John Constable, R.A. (1776-1837)
John Constable, R.A. (1776-1837)

Fittleworth Mill; the waterwheels

Details
John Constable, R.A. (1776-1837)
Fittleworth Mill; the waterwheels
inscribed and dated 'Fittleworth/Mill/July 14.1835' (lower left)
pencil
8 x 11 in. (22.2 x 29.2 cm.)
Provenance
R.B. Beckett.
with John Manning, London, 1963 (purchased by the family of the present owner).
Literature
H.A.E. Day, Constable Drawings, Eastbourne, East Sussex, 1975, p. 102, pl. 108.
G. Reynolds, The Later Paintings and Drawings of John Constable, New Haven and London, 1984, no. 35.13, pl. 999.

Lot Essay

Constable first visited West Sussex in September 1834, as the guest of Lord Egremont at Petworth. Egremont was a relaxed and generous host and allowed Constable, his friend Leslie, and Mr and Mrs Thomas Philips (the portrait painter and his wife), who were also staying, the use of a carriage to explore the countryside.

Constable was extremely taken with the Sussex landscape. While at Petworth he made several drawings of the ruins of Cowdray Castle but was 'most delighted with the borders of the Arun, and the picturesque old mills, barns and farmhouses that abound in the west of Sussex' (G. Reynolds, Catalogue of the Constable Collection, Victoria & Albert Museum, London, 1960, p. 214, no. 369).

On his first visit in 1834 Constable had made two pencil sketches and a watercolour at Fittleworth (Reynolds, op. cit, 1984, nos. 34.45-34.47). He returned for his second and last visit to Sussex on 7 July 1835, this time to stay with his friend George Constable at Arundel. Before his return to Sussex he had written to George about how he longed to return to that county 'that he preferred it to any other for my pictures'. Arundel was considerably further from Fittleworth than Petworth, some eight miles in all, but despite the distance, Fittleworth must have had a special appeal for him, as he returned to the spot on several occasions to draw the mill, church, village and sunken lanes. On 14 July when Constable visited the mill, he took two sketchbooks with him, the smaller of which remains intact (Reynolds, op.cit., 1984, no. 35.19) and includes a number of drawings of the village and church. The larger sketchbook has subsequently been broken up but included two drawings executed on the 14th, one of the waterwheels of the mill, the present drawing (Reynolds, op. cit., 1984, no. 35.13) and also a view down the steep perspective of the sunken lane (see ed. C. Leggatt, Constable, a Master Draughtsman, exhibition catalogue, Dulwich Picture Gallery, London, 1994, p. 249, illustrated). A couple of days later Constable returned yet again and made three more pencil drawings of the lane, possibly because it reminded him of the lane down to Flatford.

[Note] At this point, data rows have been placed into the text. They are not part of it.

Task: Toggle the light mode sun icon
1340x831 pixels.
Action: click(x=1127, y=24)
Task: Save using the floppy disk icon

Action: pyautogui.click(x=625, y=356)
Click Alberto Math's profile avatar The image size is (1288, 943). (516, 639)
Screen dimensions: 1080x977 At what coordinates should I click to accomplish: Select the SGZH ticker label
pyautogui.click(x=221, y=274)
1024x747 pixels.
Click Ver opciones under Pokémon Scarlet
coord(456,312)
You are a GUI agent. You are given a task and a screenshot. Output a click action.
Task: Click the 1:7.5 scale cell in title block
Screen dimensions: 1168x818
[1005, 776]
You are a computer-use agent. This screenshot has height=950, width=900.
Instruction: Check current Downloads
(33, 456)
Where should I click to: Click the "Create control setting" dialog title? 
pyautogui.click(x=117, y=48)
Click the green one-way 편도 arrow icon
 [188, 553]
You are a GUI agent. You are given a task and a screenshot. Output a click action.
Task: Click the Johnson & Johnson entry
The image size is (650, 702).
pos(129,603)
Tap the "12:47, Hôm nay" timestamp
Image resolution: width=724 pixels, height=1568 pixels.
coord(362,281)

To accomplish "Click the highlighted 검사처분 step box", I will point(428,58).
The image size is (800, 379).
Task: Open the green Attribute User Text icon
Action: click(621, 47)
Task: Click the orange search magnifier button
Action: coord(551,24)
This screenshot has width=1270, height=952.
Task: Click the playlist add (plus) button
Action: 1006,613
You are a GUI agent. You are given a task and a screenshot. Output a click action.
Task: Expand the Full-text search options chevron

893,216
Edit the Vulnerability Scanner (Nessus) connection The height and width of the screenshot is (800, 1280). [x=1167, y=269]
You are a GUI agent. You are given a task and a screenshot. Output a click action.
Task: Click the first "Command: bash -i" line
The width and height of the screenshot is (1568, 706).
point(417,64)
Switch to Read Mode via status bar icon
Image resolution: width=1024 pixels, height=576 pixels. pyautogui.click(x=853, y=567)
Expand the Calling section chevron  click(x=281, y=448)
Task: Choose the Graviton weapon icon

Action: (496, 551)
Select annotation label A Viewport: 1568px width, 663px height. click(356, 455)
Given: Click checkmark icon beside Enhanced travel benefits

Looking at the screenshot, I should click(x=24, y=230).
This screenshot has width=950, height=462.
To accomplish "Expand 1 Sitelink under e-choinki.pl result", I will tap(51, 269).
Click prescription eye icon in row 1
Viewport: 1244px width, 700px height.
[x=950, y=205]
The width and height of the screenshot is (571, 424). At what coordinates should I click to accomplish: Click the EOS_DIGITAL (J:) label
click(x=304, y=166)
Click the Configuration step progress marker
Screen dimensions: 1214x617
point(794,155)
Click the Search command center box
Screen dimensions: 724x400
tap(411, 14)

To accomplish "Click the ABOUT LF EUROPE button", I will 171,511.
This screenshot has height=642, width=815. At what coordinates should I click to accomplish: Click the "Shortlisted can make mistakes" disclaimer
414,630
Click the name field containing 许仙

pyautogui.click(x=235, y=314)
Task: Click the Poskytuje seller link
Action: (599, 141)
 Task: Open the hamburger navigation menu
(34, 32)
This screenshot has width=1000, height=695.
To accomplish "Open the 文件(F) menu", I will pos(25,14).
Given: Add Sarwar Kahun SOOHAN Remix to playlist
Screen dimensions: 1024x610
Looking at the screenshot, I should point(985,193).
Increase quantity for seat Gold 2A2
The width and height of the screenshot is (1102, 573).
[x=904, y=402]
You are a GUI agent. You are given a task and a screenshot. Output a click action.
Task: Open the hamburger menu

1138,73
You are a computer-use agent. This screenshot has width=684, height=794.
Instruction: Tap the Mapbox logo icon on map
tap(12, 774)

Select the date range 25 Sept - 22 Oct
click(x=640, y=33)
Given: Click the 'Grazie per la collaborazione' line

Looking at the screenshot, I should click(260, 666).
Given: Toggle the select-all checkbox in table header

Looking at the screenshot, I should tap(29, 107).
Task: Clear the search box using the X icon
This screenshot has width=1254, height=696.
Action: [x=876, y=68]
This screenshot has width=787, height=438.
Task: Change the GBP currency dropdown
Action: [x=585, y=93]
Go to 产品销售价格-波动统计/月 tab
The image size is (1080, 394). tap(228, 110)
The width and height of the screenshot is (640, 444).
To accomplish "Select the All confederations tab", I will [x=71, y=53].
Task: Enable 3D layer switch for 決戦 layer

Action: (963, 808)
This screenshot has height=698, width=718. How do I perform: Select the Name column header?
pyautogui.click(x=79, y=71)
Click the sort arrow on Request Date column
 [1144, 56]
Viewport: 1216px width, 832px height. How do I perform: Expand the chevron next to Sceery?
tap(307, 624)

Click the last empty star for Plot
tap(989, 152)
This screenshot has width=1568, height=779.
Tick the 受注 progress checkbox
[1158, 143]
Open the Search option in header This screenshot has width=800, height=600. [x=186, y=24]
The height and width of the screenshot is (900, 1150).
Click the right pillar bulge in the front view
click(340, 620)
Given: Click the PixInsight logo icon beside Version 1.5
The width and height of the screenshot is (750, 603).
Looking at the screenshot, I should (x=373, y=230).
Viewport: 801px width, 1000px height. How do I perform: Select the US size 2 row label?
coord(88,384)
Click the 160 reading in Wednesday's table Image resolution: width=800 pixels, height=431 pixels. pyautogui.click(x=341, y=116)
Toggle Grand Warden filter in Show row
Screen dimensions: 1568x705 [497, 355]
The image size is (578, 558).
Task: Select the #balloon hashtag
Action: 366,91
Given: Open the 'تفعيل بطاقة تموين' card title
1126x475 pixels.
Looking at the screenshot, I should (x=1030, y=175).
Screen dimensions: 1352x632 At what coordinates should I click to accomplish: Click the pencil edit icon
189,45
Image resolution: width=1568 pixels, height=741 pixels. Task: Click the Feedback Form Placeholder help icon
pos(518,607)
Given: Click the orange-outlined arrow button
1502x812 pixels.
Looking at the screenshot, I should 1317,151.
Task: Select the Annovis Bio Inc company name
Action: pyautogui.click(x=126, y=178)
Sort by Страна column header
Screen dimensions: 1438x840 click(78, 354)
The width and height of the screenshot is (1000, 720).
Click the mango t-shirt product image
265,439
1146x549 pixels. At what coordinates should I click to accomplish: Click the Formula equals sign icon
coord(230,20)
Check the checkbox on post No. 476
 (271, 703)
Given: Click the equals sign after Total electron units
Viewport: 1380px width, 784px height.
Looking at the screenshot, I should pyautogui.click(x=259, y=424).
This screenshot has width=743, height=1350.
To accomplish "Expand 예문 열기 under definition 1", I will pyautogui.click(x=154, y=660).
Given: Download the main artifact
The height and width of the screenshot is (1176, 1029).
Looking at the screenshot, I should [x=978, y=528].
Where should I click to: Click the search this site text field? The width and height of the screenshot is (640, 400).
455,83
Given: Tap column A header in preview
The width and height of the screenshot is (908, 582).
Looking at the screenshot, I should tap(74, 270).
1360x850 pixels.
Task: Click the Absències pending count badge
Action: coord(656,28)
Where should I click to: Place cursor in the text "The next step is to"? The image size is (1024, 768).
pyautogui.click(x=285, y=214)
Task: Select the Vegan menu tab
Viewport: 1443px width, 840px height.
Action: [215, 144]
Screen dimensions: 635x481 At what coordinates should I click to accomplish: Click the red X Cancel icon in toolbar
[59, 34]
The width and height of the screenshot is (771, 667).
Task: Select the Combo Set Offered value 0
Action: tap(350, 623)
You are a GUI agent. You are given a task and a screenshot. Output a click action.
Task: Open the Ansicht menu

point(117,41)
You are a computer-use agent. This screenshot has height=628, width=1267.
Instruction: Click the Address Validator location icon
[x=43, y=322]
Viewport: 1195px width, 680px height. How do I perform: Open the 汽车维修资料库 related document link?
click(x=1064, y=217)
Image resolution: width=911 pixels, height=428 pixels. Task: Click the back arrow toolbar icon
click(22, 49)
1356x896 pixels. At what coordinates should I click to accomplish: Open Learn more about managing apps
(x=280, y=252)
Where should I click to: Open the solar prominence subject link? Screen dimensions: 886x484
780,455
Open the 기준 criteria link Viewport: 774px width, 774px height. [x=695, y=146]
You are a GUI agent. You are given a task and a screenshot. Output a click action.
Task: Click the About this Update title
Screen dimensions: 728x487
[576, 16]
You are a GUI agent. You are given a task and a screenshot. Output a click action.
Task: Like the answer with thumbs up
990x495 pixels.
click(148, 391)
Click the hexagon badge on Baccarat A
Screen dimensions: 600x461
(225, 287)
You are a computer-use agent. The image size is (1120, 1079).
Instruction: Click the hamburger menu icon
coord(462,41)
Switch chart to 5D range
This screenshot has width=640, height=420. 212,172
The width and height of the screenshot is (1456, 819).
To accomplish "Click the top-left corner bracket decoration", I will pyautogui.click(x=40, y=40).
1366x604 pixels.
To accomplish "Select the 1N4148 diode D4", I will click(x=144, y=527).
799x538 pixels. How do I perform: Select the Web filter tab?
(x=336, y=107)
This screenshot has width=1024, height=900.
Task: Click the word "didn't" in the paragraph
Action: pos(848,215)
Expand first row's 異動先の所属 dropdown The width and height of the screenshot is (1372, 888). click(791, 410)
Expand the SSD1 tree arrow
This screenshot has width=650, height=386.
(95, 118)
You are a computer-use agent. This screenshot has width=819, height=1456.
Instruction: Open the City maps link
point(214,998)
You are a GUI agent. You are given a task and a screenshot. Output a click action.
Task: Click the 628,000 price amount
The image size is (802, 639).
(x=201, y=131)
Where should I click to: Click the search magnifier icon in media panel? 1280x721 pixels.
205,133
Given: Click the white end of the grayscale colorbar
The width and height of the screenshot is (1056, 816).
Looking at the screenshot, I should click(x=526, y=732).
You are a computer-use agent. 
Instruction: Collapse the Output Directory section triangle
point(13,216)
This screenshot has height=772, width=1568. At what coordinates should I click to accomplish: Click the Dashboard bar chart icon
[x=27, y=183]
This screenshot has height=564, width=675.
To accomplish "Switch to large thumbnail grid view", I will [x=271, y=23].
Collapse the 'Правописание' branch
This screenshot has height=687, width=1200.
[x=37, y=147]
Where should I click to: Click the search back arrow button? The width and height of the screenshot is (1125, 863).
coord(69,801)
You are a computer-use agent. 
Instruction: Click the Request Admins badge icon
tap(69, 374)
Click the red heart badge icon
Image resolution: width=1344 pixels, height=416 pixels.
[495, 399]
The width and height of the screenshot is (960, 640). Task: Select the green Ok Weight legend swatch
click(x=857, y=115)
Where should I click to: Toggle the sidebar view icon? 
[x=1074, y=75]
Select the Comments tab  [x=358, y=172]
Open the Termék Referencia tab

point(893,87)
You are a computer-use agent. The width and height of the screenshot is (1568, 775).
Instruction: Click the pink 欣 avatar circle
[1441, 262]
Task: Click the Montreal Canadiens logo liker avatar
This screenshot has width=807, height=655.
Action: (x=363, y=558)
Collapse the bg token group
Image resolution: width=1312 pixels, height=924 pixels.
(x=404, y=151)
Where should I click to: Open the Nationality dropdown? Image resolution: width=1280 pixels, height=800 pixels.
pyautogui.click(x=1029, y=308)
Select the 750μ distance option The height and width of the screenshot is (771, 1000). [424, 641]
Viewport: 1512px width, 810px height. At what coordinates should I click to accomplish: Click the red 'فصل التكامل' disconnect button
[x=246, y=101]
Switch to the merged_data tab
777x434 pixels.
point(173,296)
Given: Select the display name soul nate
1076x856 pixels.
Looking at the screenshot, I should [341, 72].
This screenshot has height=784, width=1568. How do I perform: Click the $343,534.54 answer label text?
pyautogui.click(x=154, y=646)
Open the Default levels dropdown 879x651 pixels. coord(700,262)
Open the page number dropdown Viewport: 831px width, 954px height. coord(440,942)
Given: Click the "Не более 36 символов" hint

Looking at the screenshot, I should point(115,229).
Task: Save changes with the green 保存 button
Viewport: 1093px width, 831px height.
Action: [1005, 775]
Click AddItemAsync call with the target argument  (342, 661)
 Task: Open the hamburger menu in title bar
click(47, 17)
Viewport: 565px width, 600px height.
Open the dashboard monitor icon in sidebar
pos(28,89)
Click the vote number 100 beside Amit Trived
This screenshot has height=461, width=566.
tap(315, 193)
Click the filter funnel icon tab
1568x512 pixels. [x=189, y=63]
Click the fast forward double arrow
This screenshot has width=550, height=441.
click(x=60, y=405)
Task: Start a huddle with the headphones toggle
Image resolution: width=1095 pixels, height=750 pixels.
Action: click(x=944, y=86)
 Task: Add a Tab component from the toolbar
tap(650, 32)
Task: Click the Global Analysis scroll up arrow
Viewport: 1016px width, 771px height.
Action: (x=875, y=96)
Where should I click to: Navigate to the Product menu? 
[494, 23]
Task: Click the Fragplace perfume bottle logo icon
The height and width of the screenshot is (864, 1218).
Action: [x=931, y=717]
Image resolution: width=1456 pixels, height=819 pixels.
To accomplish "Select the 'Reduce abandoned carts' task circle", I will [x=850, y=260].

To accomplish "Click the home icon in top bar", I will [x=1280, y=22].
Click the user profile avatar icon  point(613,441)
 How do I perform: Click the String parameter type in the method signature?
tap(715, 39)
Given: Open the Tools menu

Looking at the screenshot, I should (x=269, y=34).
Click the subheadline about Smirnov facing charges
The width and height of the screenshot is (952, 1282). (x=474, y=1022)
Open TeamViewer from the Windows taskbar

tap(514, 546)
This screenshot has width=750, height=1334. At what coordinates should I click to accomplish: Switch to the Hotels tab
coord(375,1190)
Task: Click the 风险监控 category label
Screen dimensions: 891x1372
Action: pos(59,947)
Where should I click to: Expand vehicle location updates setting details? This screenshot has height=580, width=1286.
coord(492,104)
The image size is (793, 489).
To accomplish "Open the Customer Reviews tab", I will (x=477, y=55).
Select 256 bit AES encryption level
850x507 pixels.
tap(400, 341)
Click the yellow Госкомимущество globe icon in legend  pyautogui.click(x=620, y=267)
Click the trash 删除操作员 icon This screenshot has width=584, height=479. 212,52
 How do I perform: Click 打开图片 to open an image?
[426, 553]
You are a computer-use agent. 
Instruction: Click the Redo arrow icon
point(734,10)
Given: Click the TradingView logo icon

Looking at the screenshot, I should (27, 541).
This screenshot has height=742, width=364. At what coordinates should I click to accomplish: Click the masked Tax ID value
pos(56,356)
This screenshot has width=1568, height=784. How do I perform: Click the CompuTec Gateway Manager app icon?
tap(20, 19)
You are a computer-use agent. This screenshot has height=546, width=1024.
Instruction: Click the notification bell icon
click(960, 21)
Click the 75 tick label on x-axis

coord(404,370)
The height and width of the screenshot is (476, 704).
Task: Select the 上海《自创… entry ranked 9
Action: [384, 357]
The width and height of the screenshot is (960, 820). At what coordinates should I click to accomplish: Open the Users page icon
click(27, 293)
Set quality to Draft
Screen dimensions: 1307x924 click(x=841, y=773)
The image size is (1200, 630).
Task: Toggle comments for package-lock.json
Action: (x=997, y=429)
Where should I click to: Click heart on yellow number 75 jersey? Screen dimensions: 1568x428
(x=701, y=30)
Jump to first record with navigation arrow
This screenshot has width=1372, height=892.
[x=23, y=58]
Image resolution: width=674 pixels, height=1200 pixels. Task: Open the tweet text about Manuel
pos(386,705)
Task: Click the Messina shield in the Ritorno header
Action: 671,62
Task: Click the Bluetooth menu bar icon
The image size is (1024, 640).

At this date, Constable had developed an ideographic style that enabled him to record a scene with minimal means yet enormous freedom. As Ian Fleming-Williams has commented, Constable had previously lost 'himself in the contemplation of the natural world, now he appears to find the keenest pleasure in the performance itself, in the infinite variety of touches he could make with his pencil, from flowing, rippling movements to sharp dots and stubs, from a soft brushing of graphite to the deepest darks' (see ed. C. Leggatt, op. cit., 1994, pp. 249-251, nos. 78-9).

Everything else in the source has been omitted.